Ever since landing in Auckland, I’ve noticed an absolute obsession with merino clothing. I mean absolute obsession. People will post on clothing resale sites that they are looking for certain types of clothing, but only if it is 100% merino. In the spirit of exploring all things New Zealand, I decided to purchase a couple of merino tops to see what all the hoopla is about.
I intended to purchase three tops, but the low-end version I thought might work was so incredibly cheap and flimsy that I couldn’t bear to spend any money on it. (Sorry, Glassons.) I ended up with two different shirts from different price points, one, from Icebreaker and one from Max.
Icebreaker - I purchased a black Valley Slim Crewe Sweater which sells for NZ$179 (or about US$122). Icebreaker is a New Zealand company that started out focusing on outdoor apparel made from natural fibers. The shirt I selected isn’t an outdoorsy-athletic top. It’s nicely ribbed and could be paired with jeans or a cute skirt for an every day look. It is quite long, so I plan on wearing it with leggings and either a big chunky sweater jacket or faux fur vest.
Max - I purchased a dark green Merino Crew Neck Top which sells for NZ$69 (or about US$47). Max started in Auckland in 1986 and focuses on trends and basics. It’s a step above Zara or H&M, perhaps akin to a J. Crew, but without the preppy emphasis. This shirt is much simpler. It could be a stand alone top, or it could work as a warming underlayer, almost like long johns.
I have two issues with these shirts. First, they are itchy. I just don’t understand why people want this scratchy, harsh fabric next to their skin. Even the smoothest, finest merino has some scratch to it. What’s up with that? Why not wear silk long johns under clothes instead of this itchiness?
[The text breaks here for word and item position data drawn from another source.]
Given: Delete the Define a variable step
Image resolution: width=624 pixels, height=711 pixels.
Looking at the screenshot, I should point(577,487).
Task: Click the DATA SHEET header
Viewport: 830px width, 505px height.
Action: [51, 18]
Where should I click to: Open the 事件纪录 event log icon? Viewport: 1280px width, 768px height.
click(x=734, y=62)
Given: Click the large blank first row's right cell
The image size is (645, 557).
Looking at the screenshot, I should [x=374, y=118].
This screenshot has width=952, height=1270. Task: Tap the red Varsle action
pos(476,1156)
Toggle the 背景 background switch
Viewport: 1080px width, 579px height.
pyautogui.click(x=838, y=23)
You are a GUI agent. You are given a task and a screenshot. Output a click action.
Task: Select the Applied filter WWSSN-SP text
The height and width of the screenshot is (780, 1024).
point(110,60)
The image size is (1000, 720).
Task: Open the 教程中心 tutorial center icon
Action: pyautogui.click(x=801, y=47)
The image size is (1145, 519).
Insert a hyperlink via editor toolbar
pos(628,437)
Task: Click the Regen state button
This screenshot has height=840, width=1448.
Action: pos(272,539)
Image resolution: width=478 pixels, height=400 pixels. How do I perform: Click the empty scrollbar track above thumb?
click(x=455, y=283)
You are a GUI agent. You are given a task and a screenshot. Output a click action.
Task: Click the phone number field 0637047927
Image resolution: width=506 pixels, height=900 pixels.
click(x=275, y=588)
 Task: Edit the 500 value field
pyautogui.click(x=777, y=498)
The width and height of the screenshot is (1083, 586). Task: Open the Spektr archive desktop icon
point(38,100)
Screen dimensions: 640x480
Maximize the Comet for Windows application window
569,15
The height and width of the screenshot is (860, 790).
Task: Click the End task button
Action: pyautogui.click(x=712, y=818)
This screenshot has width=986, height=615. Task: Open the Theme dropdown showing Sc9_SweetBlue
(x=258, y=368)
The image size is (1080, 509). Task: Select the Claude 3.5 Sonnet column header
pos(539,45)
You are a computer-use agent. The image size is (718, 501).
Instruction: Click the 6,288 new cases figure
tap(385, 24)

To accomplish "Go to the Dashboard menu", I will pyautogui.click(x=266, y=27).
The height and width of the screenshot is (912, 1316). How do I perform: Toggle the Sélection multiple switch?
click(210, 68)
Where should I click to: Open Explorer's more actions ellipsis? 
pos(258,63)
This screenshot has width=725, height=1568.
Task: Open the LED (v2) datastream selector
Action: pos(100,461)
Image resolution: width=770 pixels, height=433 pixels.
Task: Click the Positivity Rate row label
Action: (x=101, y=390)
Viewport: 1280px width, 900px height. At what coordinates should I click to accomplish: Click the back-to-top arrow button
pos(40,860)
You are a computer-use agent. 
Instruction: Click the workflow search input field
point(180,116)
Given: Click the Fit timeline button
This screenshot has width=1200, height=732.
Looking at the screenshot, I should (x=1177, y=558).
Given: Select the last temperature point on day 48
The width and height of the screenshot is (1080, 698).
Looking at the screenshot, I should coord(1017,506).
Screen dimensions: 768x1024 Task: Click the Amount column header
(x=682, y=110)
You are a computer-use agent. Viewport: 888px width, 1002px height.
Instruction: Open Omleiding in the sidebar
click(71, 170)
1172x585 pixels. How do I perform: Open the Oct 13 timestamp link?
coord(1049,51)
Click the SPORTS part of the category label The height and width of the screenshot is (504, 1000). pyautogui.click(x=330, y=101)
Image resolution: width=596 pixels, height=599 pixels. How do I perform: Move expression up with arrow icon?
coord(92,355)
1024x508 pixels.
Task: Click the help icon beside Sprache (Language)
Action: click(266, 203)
Second, they are like velcro. The tiniest thing sticks to both, whether it be a stray hair or crumb. I feel like I need to walk around with a lint roller.
Of the two, the Icebreaker is clearly my favorite. It is less itchy and is better as a stand alone piece. The thin Max option is fine as a thin layering piece, but it really needs something over it, like a cute jacket or a cardigan, to really work.
Does anyone know the secret to making merino a comfortable, wearable fabric? I really want to understand this Kiwi obsession!